- [Stored records]
[start]

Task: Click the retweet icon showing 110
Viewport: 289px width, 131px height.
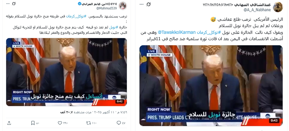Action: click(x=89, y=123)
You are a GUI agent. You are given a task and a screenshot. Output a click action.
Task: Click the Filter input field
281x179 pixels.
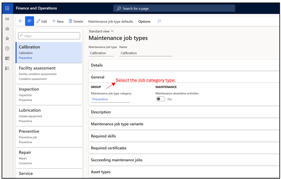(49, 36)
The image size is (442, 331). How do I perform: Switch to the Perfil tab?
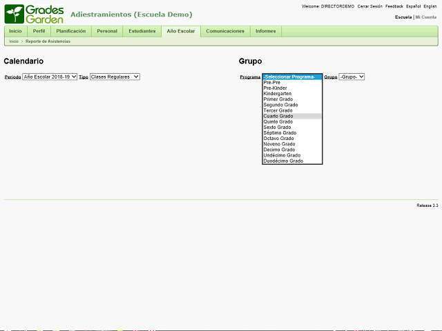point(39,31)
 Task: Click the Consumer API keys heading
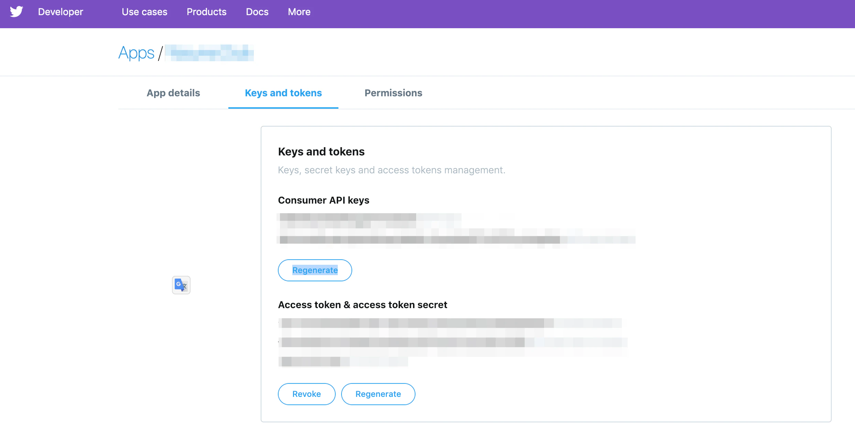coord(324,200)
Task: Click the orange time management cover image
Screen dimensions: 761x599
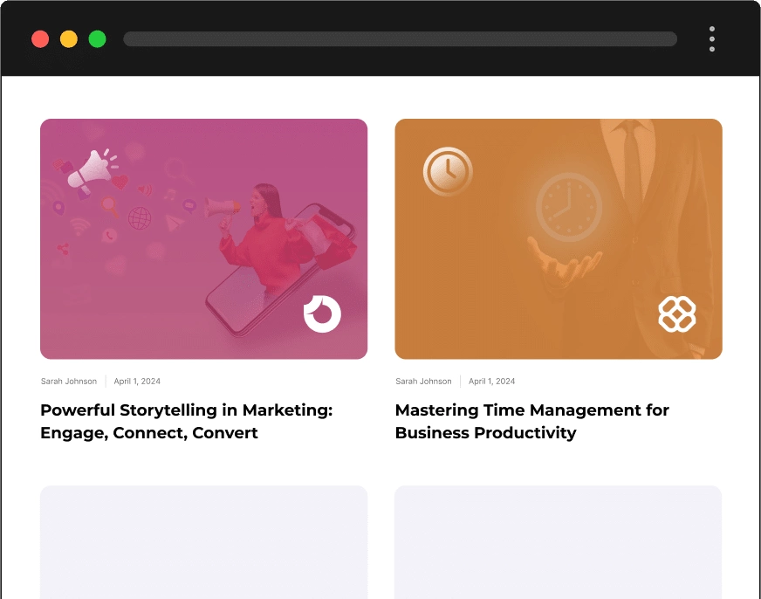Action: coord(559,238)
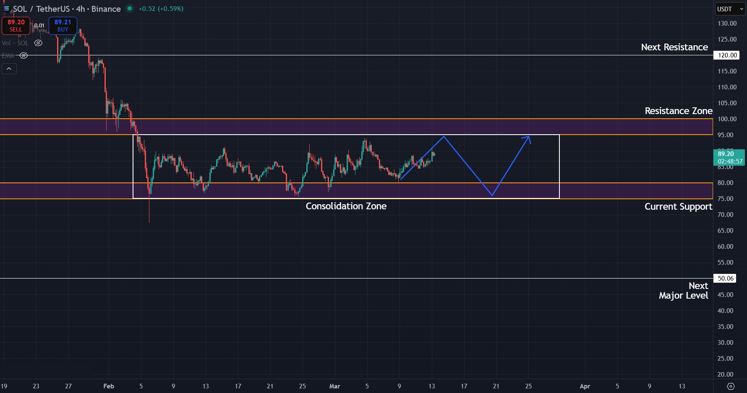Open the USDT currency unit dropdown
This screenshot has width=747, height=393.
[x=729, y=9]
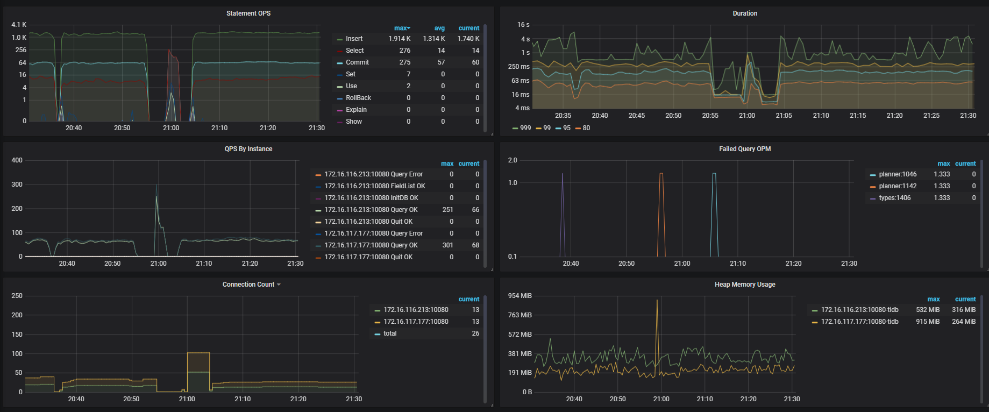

[end]

- [Task statement] Could you give every line of the items above as a JSON list of strings, one string per line with blank lines left out? Leave the pictures out of the answer.

- [Answer below]
[
  "Task: Click the retweet icon showing 110",
  "Viewport: 289px width, 131px height.",
  "Action: click(x=89, y=123)",
  "You are a GUI agent. You are given a task and a screenshot. Output a click action.",
  "Task: Click the Filter input field",
  "281x179 pixels.",
  "(49, 36)",
  "The image size is (442, 331). How do I perform: Switch to the Perfil tab?",
  "point(39,31)",
  " Task: Click the Consumer API keys heading",
  "coord(324,200)",
  "Task: Click the orange time management cover image",
  "Screen dimensions: 761x599",
  "Action: coord(559,238)",
  "Open the USDT currency unit dropdown",
  "This screenshot has width=747, height=393.",
  "[x=729, y=9]"
]